### Your instructions:
When you reach the line that contains "How do I perform: Turn" in the data below, start reproducing lines exactly, and stop after the line that contains "Select parcel 4502006625".

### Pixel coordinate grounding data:

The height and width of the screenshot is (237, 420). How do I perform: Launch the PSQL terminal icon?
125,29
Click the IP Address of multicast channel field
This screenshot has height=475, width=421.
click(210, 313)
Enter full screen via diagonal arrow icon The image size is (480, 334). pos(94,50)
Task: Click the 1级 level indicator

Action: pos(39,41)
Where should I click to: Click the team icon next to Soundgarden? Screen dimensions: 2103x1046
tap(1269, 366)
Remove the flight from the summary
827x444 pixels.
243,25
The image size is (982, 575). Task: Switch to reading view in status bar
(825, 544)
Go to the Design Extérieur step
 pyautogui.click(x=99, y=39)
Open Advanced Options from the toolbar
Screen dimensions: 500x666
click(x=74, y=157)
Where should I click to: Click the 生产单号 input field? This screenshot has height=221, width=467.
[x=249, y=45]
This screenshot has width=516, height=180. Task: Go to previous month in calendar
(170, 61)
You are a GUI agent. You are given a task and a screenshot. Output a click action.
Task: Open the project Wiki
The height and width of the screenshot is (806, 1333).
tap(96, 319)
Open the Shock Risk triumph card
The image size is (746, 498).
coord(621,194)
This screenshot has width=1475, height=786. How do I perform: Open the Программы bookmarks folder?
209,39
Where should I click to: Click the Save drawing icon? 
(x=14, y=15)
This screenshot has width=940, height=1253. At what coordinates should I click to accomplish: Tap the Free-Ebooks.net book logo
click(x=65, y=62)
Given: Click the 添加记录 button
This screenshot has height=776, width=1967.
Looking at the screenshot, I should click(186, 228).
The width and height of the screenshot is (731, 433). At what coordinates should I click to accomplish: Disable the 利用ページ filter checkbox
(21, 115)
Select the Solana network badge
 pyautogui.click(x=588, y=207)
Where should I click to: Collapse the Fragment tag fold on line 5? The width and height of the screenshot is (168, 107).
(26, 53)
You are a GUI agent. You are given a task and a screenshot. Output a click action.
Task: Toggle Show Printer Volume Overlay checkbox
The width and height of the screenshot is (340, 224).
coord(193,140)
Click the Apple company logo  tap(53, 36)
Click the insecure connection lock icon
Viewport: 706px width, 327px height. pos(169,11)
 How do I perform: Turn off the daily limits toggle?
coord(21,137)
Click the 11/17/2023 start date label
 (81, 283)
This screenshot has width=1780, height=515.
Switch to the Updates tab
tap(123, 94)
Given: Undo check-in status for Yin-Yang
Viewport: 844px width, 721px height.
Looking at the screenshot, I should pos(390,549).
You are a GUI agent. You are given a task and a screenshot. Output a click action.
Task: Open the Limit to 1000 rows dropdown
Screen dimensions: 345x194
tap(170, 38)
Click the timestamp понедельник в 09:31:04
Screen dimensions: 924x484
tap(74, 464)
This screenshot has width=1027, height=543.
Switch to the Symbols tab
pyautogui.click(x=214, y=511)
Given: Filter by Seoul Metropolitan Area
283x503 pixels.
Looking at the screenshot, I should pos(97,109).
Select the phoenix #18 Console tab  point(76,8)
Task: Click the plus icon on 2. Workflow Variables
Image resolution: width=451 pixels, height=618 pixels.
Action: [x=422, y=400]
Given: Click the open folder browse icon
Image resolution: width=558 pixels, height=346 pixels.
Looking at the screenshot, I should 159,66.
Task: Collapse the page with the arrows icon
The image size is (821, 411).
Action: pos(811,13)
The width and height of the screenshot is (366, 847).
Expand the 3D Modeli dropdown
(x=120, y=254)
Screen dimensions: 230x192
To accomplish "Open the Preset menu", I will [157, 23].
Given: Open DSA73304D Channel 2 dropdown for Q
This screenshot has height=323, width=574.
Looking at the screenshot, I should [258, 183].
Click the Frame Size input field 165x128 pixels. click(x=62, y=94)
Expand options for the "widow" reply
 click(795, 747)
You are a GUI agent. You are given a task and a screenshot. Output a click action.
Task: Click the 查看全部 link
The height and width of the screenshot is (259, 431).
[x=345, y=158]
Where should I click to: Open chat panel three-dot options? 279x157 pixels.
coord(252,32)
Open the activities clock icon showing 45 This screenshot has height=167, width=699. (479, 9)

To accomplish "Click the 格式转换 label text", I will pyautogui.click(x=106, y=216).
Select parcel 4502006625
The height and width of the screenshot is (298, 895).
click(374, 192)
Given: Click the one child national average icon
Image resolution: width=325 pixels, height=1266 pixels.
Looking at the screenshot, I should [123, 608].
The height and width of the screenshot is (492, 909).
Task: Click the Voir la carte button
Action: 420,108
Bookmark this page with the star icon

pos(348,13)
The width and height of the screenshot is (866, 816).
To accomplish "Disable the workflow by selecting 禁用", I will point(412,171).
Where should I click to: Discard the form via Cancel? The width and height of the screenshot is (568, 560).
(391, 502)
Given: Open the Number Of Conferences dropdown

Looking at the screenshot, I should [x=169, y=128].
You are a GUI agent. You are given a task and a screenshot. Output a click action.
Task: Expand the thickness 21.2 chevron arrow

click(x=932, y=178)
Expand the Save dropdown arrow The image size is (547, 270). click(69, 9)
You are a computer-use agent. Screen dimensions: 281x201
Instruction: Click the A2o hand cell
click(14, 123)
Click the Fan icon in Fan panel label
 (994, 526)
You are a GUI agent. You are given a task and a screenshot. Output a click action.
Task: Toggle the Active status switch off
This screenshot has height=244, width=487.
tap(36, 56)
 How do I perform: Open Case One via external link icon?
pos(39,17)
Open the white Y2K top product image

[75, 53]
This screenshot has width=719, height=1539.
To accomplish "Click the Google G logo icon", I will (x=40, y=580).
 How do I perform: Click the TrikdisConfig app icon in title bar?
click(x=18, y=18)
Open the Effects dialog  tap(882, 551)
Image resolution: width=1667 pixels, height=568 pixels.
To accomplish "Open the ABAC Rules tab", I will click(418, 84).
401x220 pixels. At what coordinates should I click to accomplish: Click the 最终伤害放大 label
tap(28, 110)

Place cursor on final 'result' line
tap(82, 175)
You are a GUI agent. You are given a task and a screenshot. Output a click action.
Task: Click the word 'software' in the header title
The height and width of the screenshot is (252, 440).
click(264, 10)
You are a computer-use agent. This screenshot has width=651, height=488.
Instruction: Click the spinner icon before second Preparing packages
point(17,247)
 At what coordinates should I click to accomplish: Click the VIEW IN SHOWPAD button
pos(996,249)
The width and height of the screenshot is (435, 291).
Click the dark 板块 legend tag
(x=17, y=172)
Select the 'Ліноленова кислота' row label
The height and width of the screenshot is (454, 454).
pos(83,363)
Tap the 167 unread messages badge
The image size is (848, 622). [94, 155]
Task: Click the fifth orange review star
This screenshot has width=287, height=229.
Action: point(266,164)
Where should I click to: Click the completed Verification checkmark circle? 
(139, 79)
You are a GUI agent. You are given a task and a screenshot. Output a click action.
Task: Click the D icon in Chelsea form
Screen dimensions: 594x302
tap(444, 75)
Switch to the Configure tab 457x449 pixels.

### Answer to this exercise:
 How do I perform: Turn off the daily limits toggle?
coord(21,137)
Click the 11/17/2023 start date label
 (81, 283)
This screenshot has width=1780, height=515.
Switch to the Updates tab
tap(123, 94)
Given: Undo check-in status for Yin-Yang
Viewport: 844px width, 721px height.
Looking at the screenshot, I should pos(390,549).
You are a GUI agent. You are given a task and a screenshot. Output a click action.
Task: Open the Limit to 1000 rows dropdown
Screen dimensions: 345x194
tap(170, 38)
Click the timestamp понедельник в 09:31:04
Screen dimensions: 924x484
tap(74, 464)
This screenshot has width=1027, height=543.
Switch to the Symbols tab
pyautogui.click(x=214, y=511)
Given: Filter by Seoul Metropolitan Area
283x503 pixels.
Looking at the screenshot, I should pos(97,109).
Select the phoenix #18 Console tab  point(76,8)
Task: Click the plus icon on 2. Workflow Variables
Image resolution: width=451 pixels, height=618 pixels.
Action: [x=422, y=400]
Given: Click the open folder browse icon
Image resolution: width=558 pixels, height=346 pixels.
Looking at the screenshot, I should 159,66.
Task: Collapse the page with the arrows icon
The image size is (821, 411).
Action: pos(811,13)
The width and height of the screenshot is (366, 847).
Expand the 3D Modeli dropdown
(x=120, y=254)
Screen dimensions: 230x192
To accomplish "Open the Preset menu", I will [157, 23].
Given: Open DSA73304D Channel 2 dropdown for Q
This screenshot has height=323, width=574.
Looking at the screenshot, I should [258, 183].
Click the Frame Size input field 165x128 pixels. click(x=62, y=94)
Expand options for the "widow" reply
 click(795, 747)
You are a GUI agent. You are given a task and a screenshot. Output a click action.
Task: Click the 查看全部 link
The height and width of the screenshot is (259, 431).
[x=345, y=158]
Where should I click to: Open chat panel three-dot options? 279x157 pixels.
coord(252,32)
Open the activities clock icon showing 45 This screenshot has height=167, width=699. (479, 9)

To accomplish "Click the 格式转换 label text", I will pyautogui.click(x=106, y=216).
Select parcel 4502006625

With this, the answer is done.